5. Life or duration, in reference to occupation. One man spends his time in idleness; another devotes all his time to useful purposes.

Believe me, your time is not your own; it belongs to God, to religion, to mankind.

6. Age; a part of duration distinct from other parts; as ancient times; modern times. The Spanish armada was defeated in the time of Queen Elizabeth.

7. Hour of travail.

She was within one month of her time

8. Repetition; repeated performance, or mention with reference to repetition. The physician visits his patient three times in a day.

9. Repetition; doubling; addition of a number to itself; as, to double cloth four times; four times four amount to sixteen.

10. Measure of sounds in music; as common time and treble time In concerts, it is all important, that the performers keep time or exact time

11. The state of things at a particular period; as when we say, good times, or bad times, hard times, dull times for trade, etc. In this sense, the plural is generally used.

12. In grammar, tense.

In time in good season; sufficiently early.

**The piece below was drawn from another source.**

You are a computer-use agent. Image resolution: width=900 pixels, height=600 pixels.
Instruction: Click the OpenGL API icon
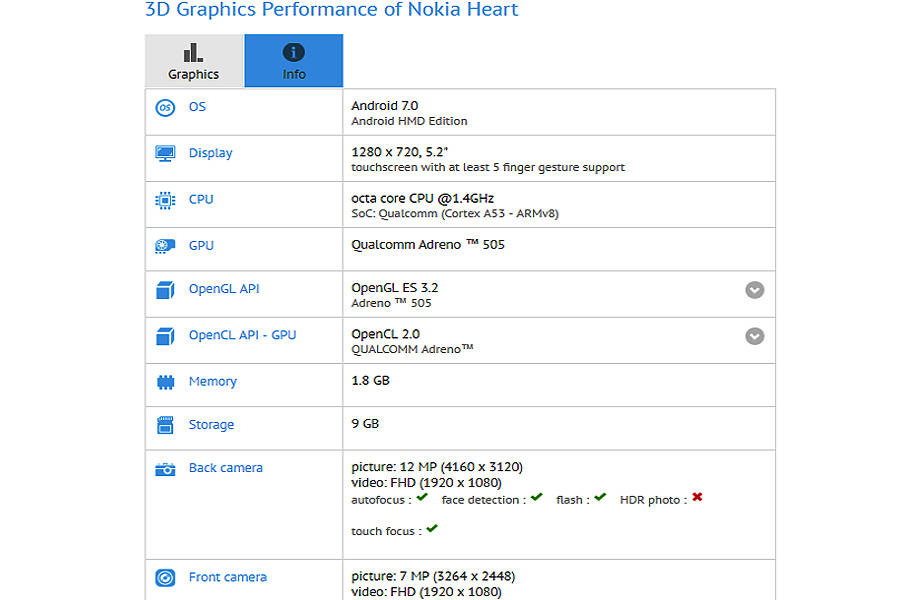click(x=164, y=290)
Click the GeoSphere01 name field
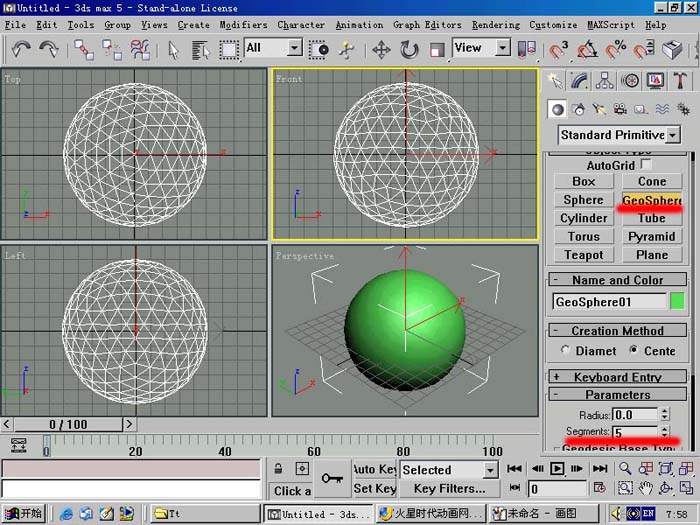This screenshot has height=525, width=700. point(610,302)
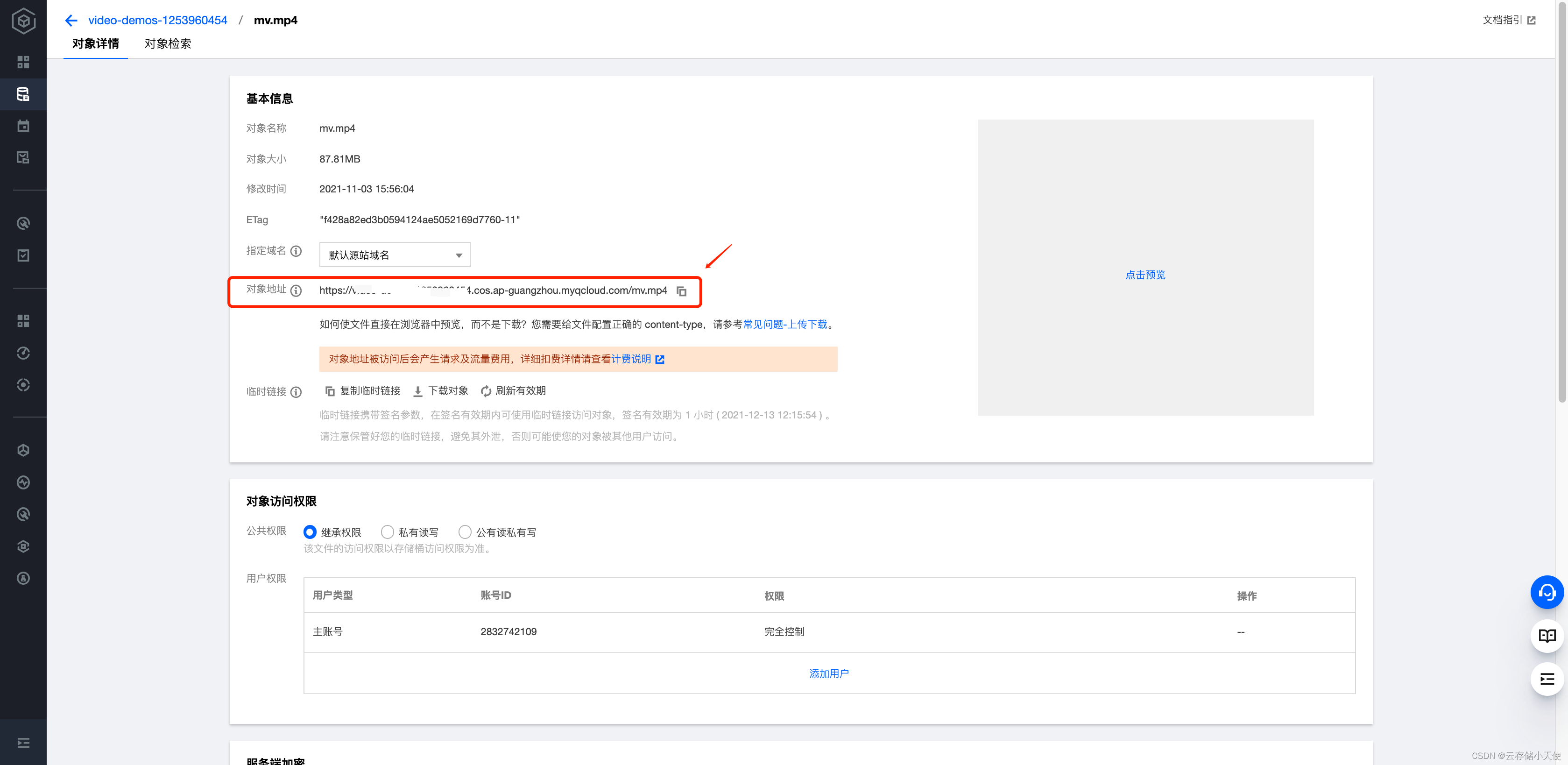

He arrived in time to see the exhibition.

1. A considerable space of duration; process or continuation of duration. You must wait patiently; you will in time recover your health and strength.

At times, at distinct intervals of duration. At times he reads; at other times, he rides.

The spirit began to move him at times. Judges 13:23.

TIME enough, in season; early enough.

Stanley at Bosworth-field, came time enough to save his life.

To lose time to delay.

1. To go too slow; as, a watch or clock loses time

Apparent time in astronomy, true solar time regulated by the apparent motions of the sun.

Mean time equated time a mean or average of apparent time

Siderial time is that which is shown by the diurnal revolutions of the stars.

TIME, verb transitive To adapt to the time or occasion; to bring, begin or perform at the proper season or time; as, the measure is well timed, or ill timed. No small part of political wisdom consists in knowing how to time propositions and measures.

Mercy is good, but kings mistake its timing.

1. To regulate as to time; as, he timed the stroke.

2. To measure; as in music or harmony.